Does anyone have any experience with the Aimpoint Micro H-1 ? I am thinking about getting one to mount on my Ruger 44. This will be my first year hunting with it and mainly will use it to hog hunt but maybe a whitetail if the opportunity presents itself. What is a good sight/ scope for my gun. Ruger Super Blackhawk 44 mag w/ 7 in. barrel.


----------



## Swamprat (Aug 28, 2009)

I just have a Leupold straight 4 power on mine and it does just fine.

Not familiar with any aimpoint type of sights so can't comment on what you are thinking of purchasing.


----------



## SCPossum (Aug 29, 2009)

I would be concerned about the recticle of 4MOA.  At a distance it may cover up the vital zone of the target.  I am using a Bushnell 3200 mine.  This used to be the B&L 3200 and is one tough scope.  It seems to work well on revolvers with the 20" constant eye relief.

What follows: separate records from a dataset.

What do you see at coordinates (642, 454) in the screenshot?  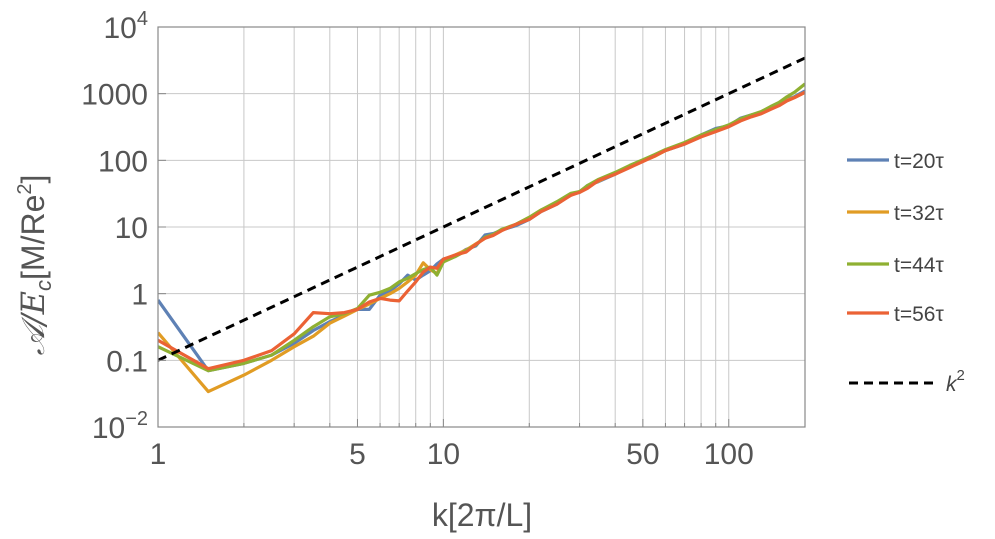 I see `x-tick-label: 50` at bounding box center [642, 454].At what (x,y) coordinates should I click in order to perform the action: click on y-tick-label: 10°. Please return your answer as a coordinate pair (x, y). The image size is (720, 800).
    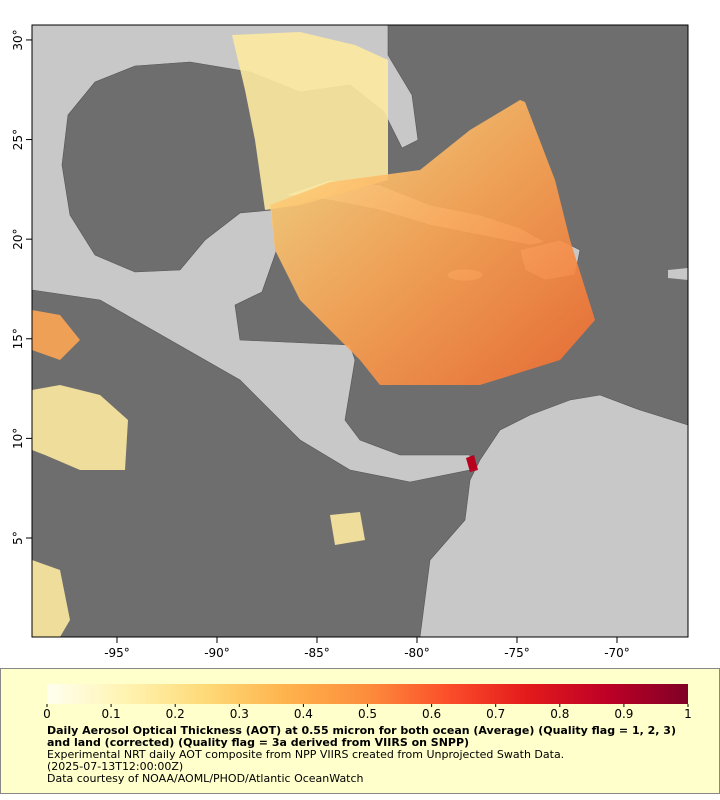
    Looking at the image, I should click on (18, 438).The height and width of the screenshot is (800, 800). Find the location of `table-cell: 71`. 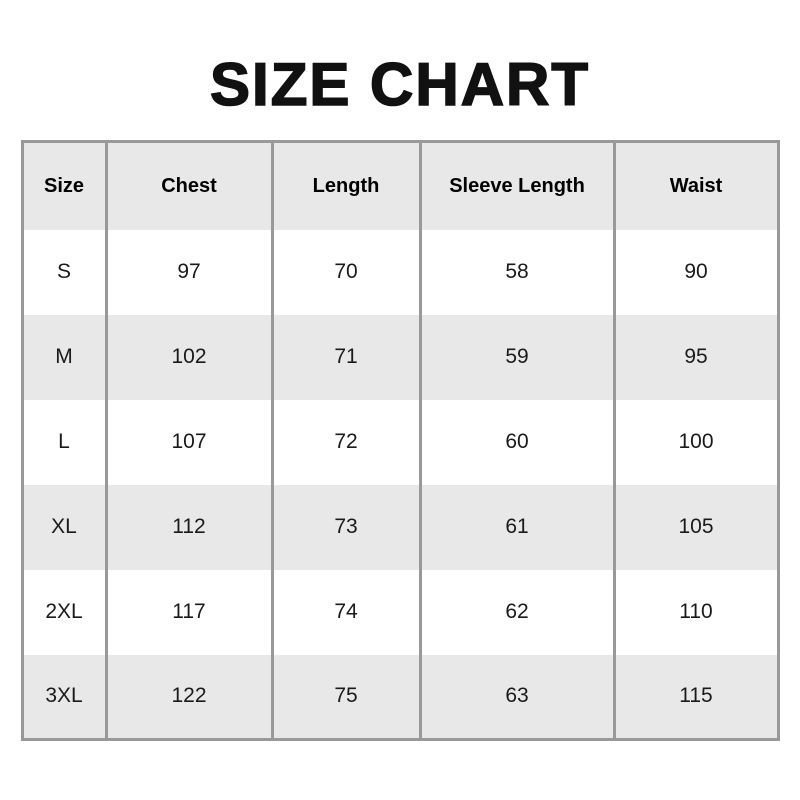

table-cell: 71 is located at coordinates (345, 357). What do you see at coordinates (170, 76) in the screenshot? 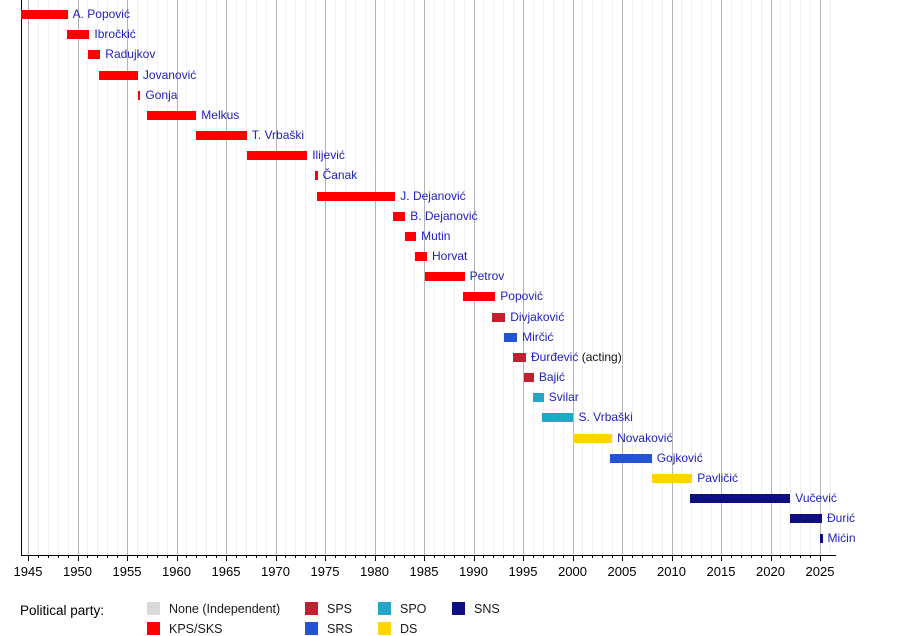
I see `mayor-label: Jovanović` at bounding box center [170, 76].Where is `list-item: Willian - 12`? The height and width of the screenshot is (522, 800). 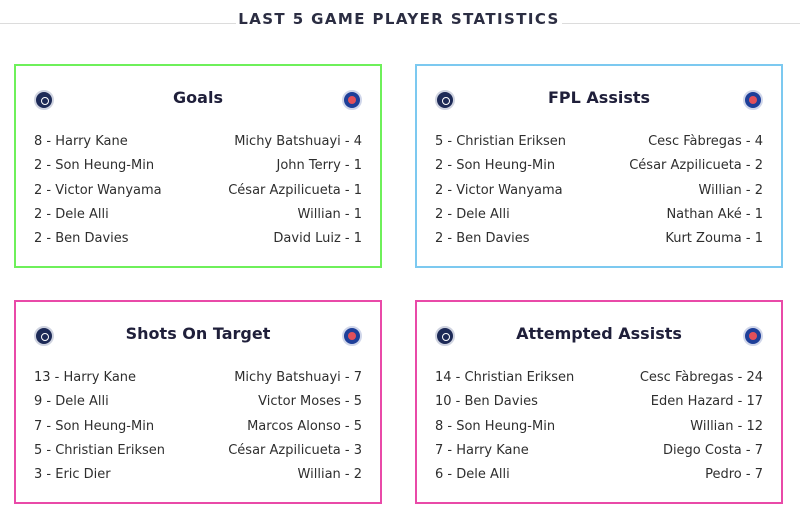 list-item: Willian - 12 is located at coordinates (726, 426).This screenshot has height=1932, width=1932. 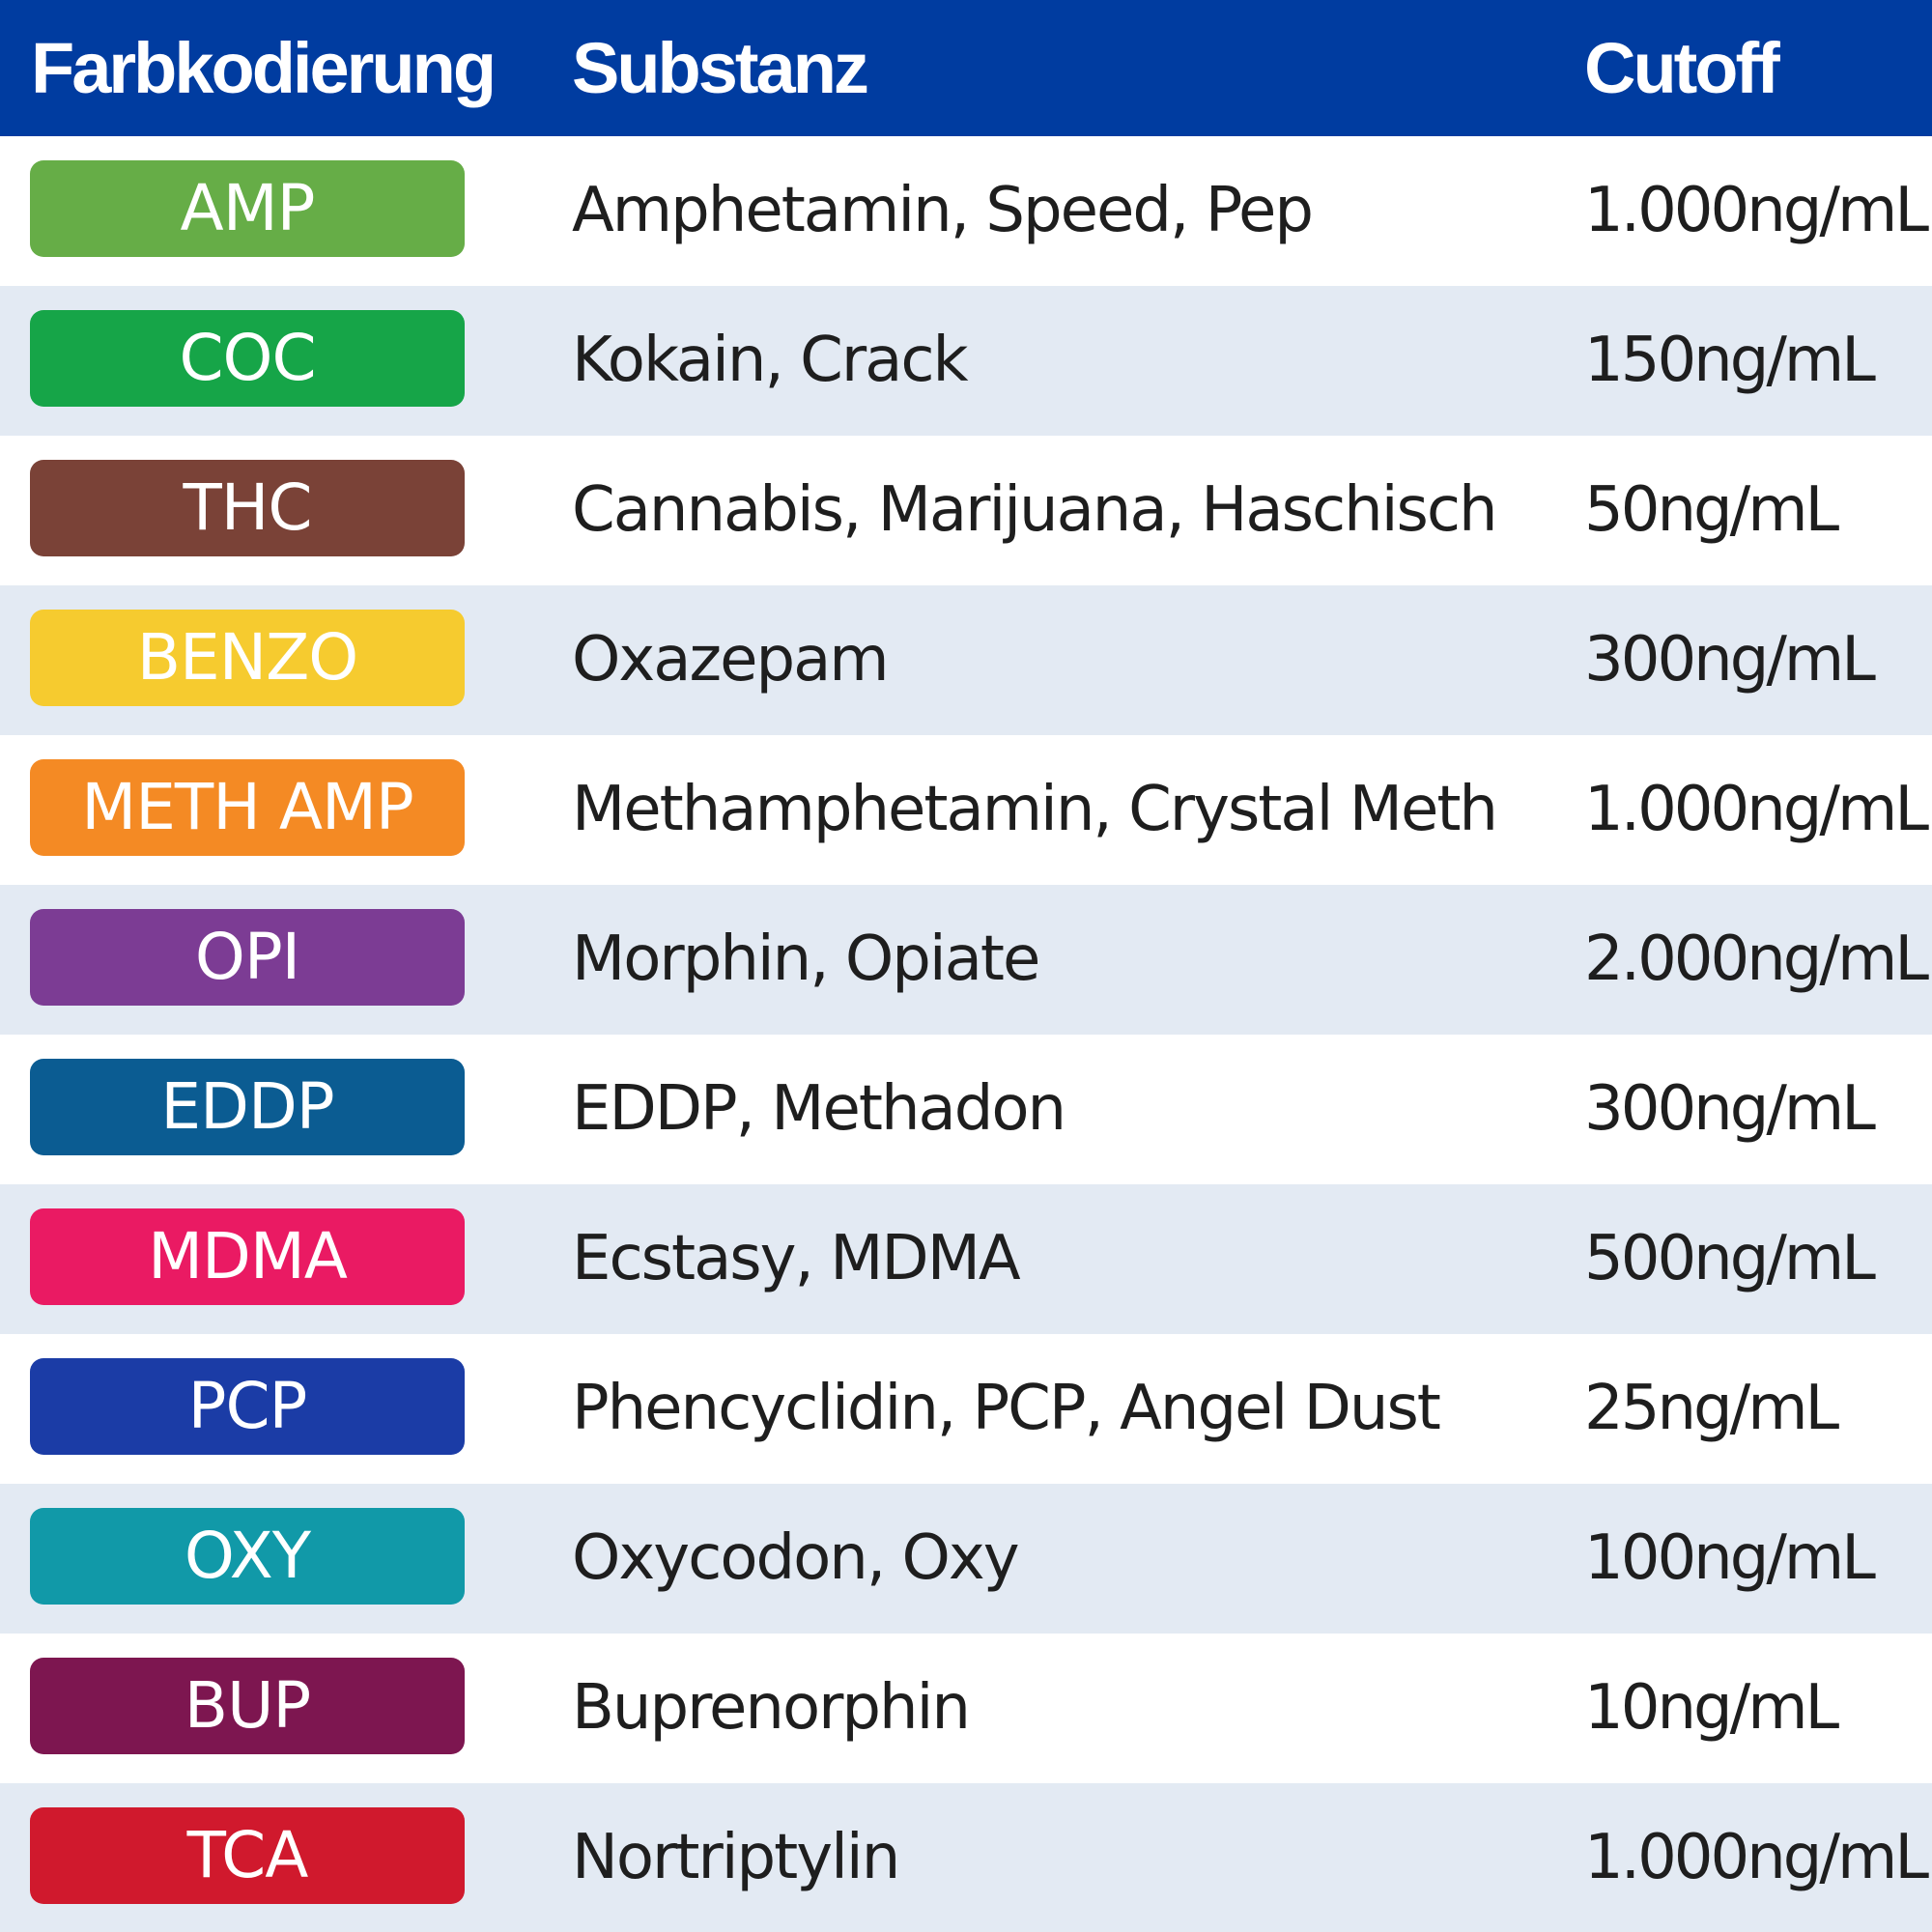 I want to click on cutoff-cell: 500ng/mL, so click(x=1730, y=1258).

The reason I brought this issue up is you are shooting a revolver that has the potential to shoot 100 yd+.  If you intend to shoot closer targets it probably is a go choice and you should be able to acquire the target very fast.  Sorry I don't have any experience with that Aimpoint, but I have had other models on my Contenders before and had the problem with distance shooting.


----------



## Inthegarge (Aug 29, 2009)

I used a Burris 4X w/posi-loc and loved it. I also had the mount from Ruger.  Good Luck  RW


----------



## the r.o.c. (Sep 1, 2009)

ive got a taurus m-44 8 3/8s barrel.  i have a bushnel trophy aim point type scope.  it has 4 different reticals, a small dot, large dot, cross hairs, a circle with a dot.  you can switch from one to the other with a dial, and change from red to green, depending on the light.  ive been shooting a 100 yards, putting 6 of 6 in a 6" target.  this scope does not magnify and takes a little getting used to. but if a deer or hog comes into range i feel very confident using it.


----------



## Bonaire-Dave (Sep 2, 2009)

You might want to look at the 2X28 Weaver Silver. I have one mounted on a Super Blackhawk Hunter. Being color blind I found out that the red dots wouldn't work for me.


----------